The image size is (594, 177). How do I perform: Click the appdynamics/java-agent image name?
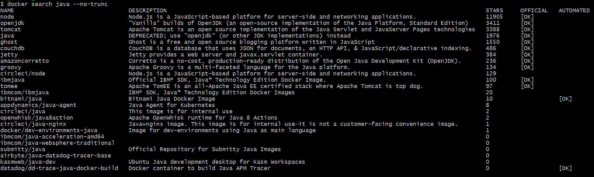(x=38, y=105)
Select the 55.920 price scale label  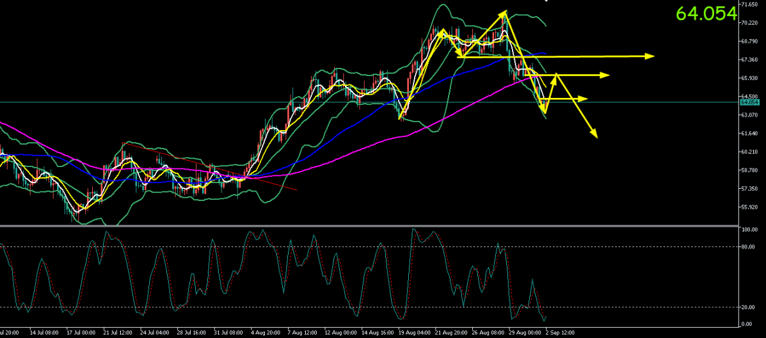pyautogui.click(x=751, y=207)
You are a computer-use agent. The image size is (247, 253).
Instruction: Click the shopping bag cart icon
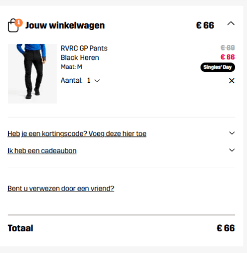pos(13,26)
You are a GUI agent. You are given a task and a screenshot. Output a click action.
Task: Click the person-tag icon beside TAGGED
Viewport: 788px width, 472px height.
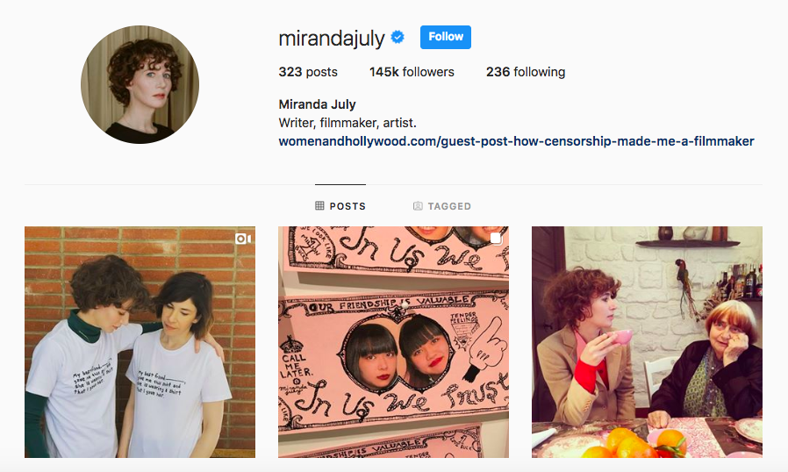[x=418, y=205]
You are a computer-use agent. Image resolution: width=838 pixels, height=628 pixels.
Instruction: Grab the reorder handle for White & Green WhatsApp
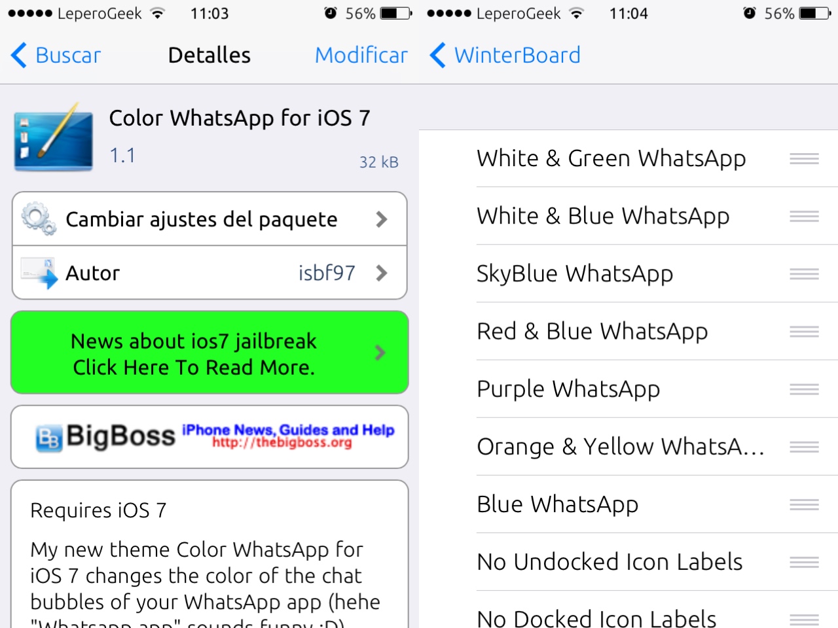pyautogui.click(x=804, y=158)
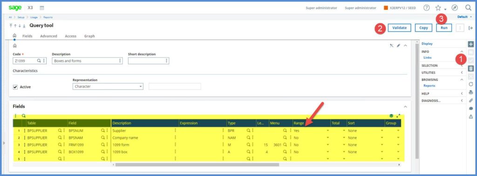Click the refresh icon in right sidebar
Screen dimensions: 477x176
click(471, 84)
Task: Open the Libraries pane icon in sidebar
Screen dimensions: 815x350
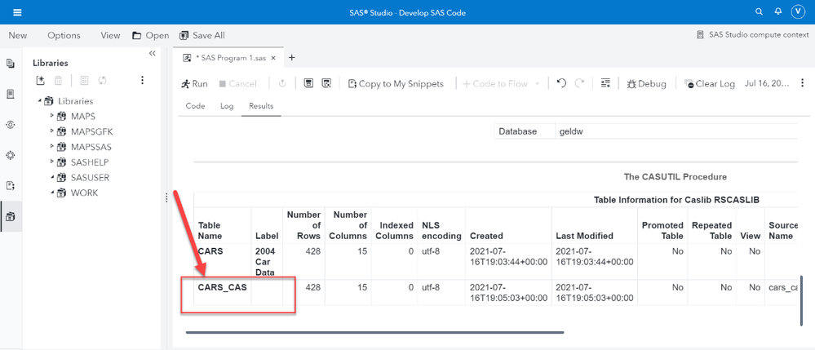Action: pyautogui.click(x=11, y=216)
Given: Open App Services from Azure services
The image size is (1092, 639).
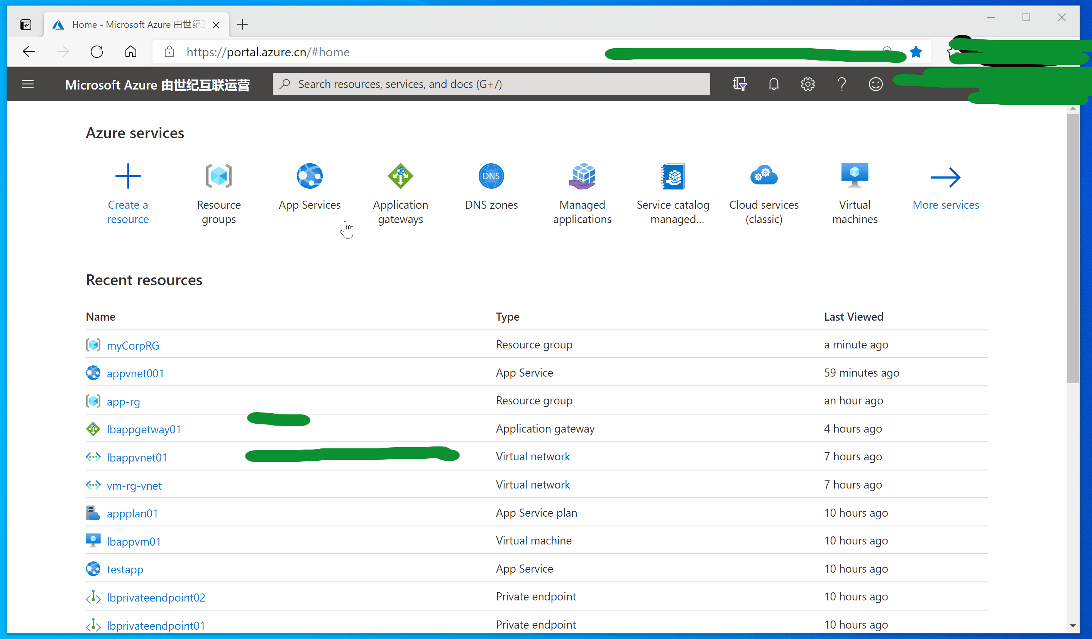Looking at the screenshot, I should [309, 176].
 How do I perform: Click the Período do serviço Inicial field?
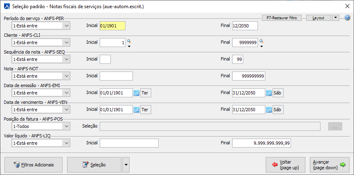pyautogui.click(x=112, y=26)
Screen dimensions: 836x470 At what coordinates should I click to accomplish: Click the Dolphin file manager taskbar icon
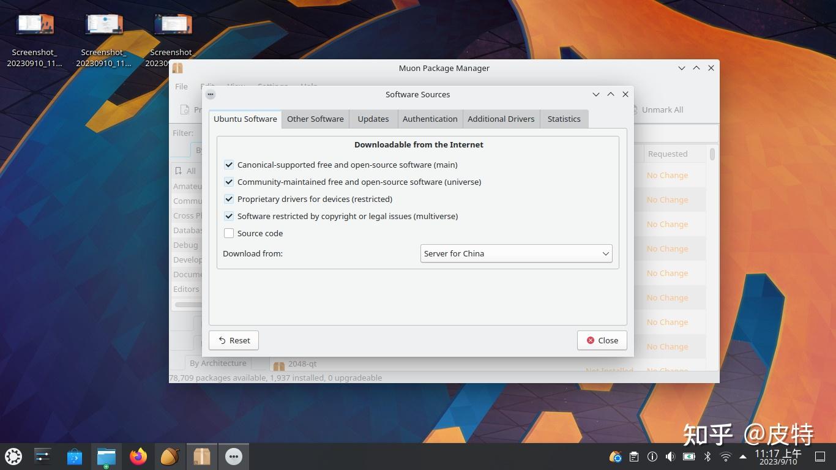click(x=106, y=456)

= Aim of the exercise =
Copy out the records from the line with "You are a GUI" up to and including the line with "pyautogui.click(x=112, y=26)", leaving the pictures out.

= Response for this exercise =
You are a GUI agent. You are given a task and a screenshot. Output a click action.
Task: Click the person-tag icon beside TAGGED
Viewport: 788px width, 472px height.
[x=418, y=205]
You are a computer-use agent. Image resolution: width=838 pixels, height=628 pixels.
Instruction: Grab the reorder handle for White & Green WhatsApp
pyautogui.click(x=804, y=158)
Click the refresh icon in right sidebar
Screen dimensions: 477x176
click(471, 84)
Task: Open the Libraries pane icon in sidebar
Screen dimensions: 815x350
Action: pyautogui.click(x=11, y=216)
Given: Open App Services from Azure services
The image size is (1092, 639).
Looking at the screenshot, I should [309, 176].
 How do I perform: Click the Período do serviço Inicial field?
pyautogui.click(x=112, y=26)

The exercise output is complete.